We have worked hard to get to this point. The case was lodged on behalf of the Ogiek people in 2009 before the African Commission on Human and Peoples' Rights against the Government of Kenya. The case alleged violations of the Ogiek's rights to property, natural resources, development, religion, culture and non-discrimination under the African Charter on Human and Peoples' Rights.
In 2012, the Commission referred the matter to the African Court on the grounds that it evinced serious and mass human rights violations. In an historic ruling in March 2013, the African Court on Human and Peoples' Rights issued a provisional measures order in favour of the Ogiek community – the first time that the Court has issued such an order in favour of an indigenous people. The Court ordered the government of Kenya to halt parcelling out land in the disputed forest area until the Court reaches a decision in the matter and to refrain from any act/thing that would/might irreparably prejudice the main application, until the Court gives its final decision in the case. This is indicative of how serious it considers the issues at stake.

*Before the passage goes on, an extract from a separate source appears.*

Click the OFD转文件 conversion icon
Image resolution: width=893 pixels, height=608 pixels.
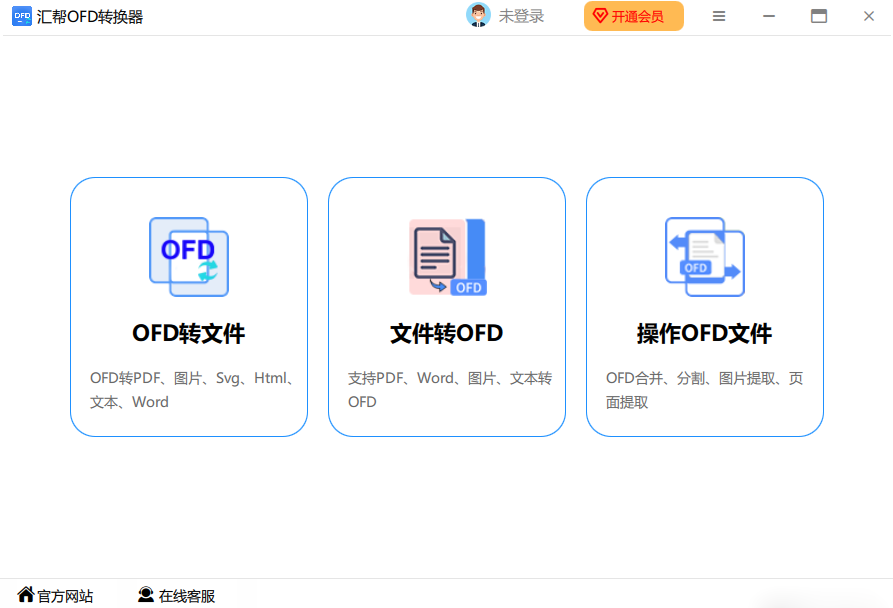point(189,257)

This is one of the first cases of a Commission referral in a communication brought originally by NGOs, and is the first case to have reached hearing stage – creating landmark precedent. It is also one of the Court’s first ever cases, and the first to consider the rights of indigenous peoples. Building on MRG’s reputation for litigating indigenous peoples’ rights, the case argues that a denial of Ogiek rights to access to land and natural resources is also a violation of the right to life, in terms of denying Ogiek livelihood. It also seeks to establish that indigenous peoples’ rights should not, and need not, be denied at the expense of conservation.